Thursday, July 2, 2015

Nebraska Indians baseball team visited Evergreen, Ala. in July 1914

The Nebraska Indians baseball team.
While looking through some old newspapers at the library earlier this week, I ran across something that I thought was pretty cool - the Nebraska Indians baseball team visited Evergreen during the summer of 1914.

Almost forgotten nowadays, the Nebraska Indians were once a famous traveling baseball team that played small town teams all over the country at the turn of the century.

Founded in 1897 by Guy W. Green, the Nebraska Indians were recruited from small schools and reservations in Nebraska, and were known for taking the field in Indian regalia, including Native American headdresses.

They got off to a rocky start, but it didn’t take long for them to get their act together. In their first season, they upset the University of Nebraska, beating them by six runs. From there, they established their own baseball park in Lincoln, Neb. and began to draw big crowds.

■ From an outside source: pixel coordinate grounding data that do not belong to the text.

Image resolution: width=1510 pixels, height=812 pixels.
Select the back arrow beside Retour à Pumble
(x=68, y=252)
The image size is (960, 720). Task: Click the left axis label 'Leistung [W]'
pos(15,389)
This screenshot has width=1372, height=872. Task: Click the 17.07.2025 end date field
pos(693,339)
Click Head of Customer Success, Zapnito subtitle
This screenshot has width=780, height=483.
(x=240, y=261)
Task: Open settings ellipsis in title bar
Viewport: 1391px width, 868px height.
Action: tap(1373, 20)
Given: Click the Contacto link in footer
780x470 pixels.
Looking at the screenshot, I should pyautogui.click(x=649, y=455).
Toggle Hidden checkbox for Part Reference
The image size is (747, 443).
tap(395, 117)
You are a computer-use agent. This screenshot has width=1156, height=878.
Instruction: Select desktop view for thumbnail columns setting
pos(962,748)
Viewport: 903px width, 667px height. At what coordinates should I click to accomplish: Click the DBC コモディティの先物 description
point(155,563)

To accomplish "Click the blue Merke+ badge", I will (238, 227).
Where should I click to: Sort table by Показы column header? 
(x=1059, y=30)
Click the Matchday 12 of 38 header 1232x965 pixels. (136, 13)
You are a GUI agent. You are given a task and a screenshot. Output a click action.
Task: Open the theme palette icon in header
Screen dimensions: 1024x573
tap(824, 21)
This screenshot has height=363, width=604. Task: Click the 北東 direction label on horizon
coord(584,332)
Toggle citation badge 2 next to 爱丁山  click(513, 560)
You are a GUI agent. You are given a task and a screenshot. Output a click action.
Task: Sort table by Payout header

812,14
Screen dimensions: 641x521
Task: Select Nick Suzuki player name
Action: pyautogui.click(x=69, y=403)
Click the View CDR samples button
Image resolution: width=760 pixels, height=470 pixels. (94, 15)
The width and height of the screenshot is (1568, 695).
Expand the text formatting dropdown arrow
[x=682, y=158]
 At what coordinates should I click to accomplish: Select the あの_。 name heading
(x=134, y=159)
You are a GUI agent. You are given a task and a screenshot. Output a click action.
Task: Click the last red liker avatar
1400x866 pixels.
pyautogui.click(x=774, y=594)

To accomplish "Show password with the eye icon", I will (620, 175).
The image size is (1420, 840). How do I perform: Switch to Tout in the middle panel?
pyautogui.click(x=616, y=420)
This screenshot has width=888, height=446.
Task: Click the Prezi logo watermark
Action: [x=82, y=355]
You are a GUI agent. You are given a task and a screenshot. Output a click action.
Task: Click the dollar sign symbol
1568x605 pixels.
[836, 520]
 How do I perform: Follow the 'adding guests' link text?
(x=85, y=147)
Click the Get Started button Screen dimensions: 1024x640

During the next decade, they would travel all over the country and would play just about any local town team that had the guts to challenge them. Along the way, they developed an entertaining style of play that, more or less, turned them into the Harlem Globetrotters of turn-of-the-century baseball. Their games were also very similar to the many popular Wild West shows that traveled the country around this time.

The first time I can ever remember hearing anything about the Nebraska Indians was in Ken Burns’ famous 1994 documentary film, “Baseball.” This great, 18-1/2 hour, Emmy Award-winning documentary contained a segment on the Nebraska Indians and included original footage of the Indians warming up and playing teams out west. In their heyday, they were a big deal.

You can imagine my surprise last week when I saw the headline “Ball Game With Real Indians” in the July 22, 1914 edition of The Evergreen Courant. The paper went on to say that Nebraska Indians would play the Evergreen town team in Evergreen on July 24, 1914.

“The greatest athletic novelty in the world is the Nebraska Indian baseball team which has created so much comment by its brilliant playing and wonderful success it has achieved during its 17 years of travel throughout the United States and Canada,” Courant editor George Salter wrote. “It is a rare and novel sight to see a team of ball players all of whom are marvelously expert and also who are genuine Indians. When they come to the field with scowling faces and savage warhoops some of the timid people in the grandstand grow nervous, but the Indians are only showing their irrepressible spirits and never have trouble with anyone.”

In the following week’s paper, Salter, under the headline, “Evergreen Beats Indians,” reported that “the largest crowd that ever witnessed a game here was at the game between the Nebraska Indians and the locals, the latter winning 7 to 6. The features of the game were the sensational fielding and hitting of Randolph Moorer for Evergreen, who made two of the most thrilling catches and registering three singles, one double and one triple out of five trips to the plate; the home run of Arant for Evergreen.”

Pitchers in the game included Arant and Lindsey for Evergreen, and Cleghorm, Wourkeegreen and Bataga for Nebraska.

Between 1897 and 1917, the Nebraska Indians played an average of 150 games per season, but no records exist for the team past 1914, the year they lost to Evergreen. That season, they went 101-25-3, and from 1897 to 1914, they went 1,237-336-11. After World War I, the Nebraska Indians reorganized and played for a few more years in the 1920s against college and semi-pro teams around the country. From there, they faded into history.


According to baseball historian Jeffrey Powers-Beck, the “Nebraska Indians established an impressive reputation as one of the most formidable exhibition teams in the country. They out-hit, out-ran and out-played their opposition consistently, and even more consistently triumphed over the hecklers whooping and shouting insults from the grandstand.”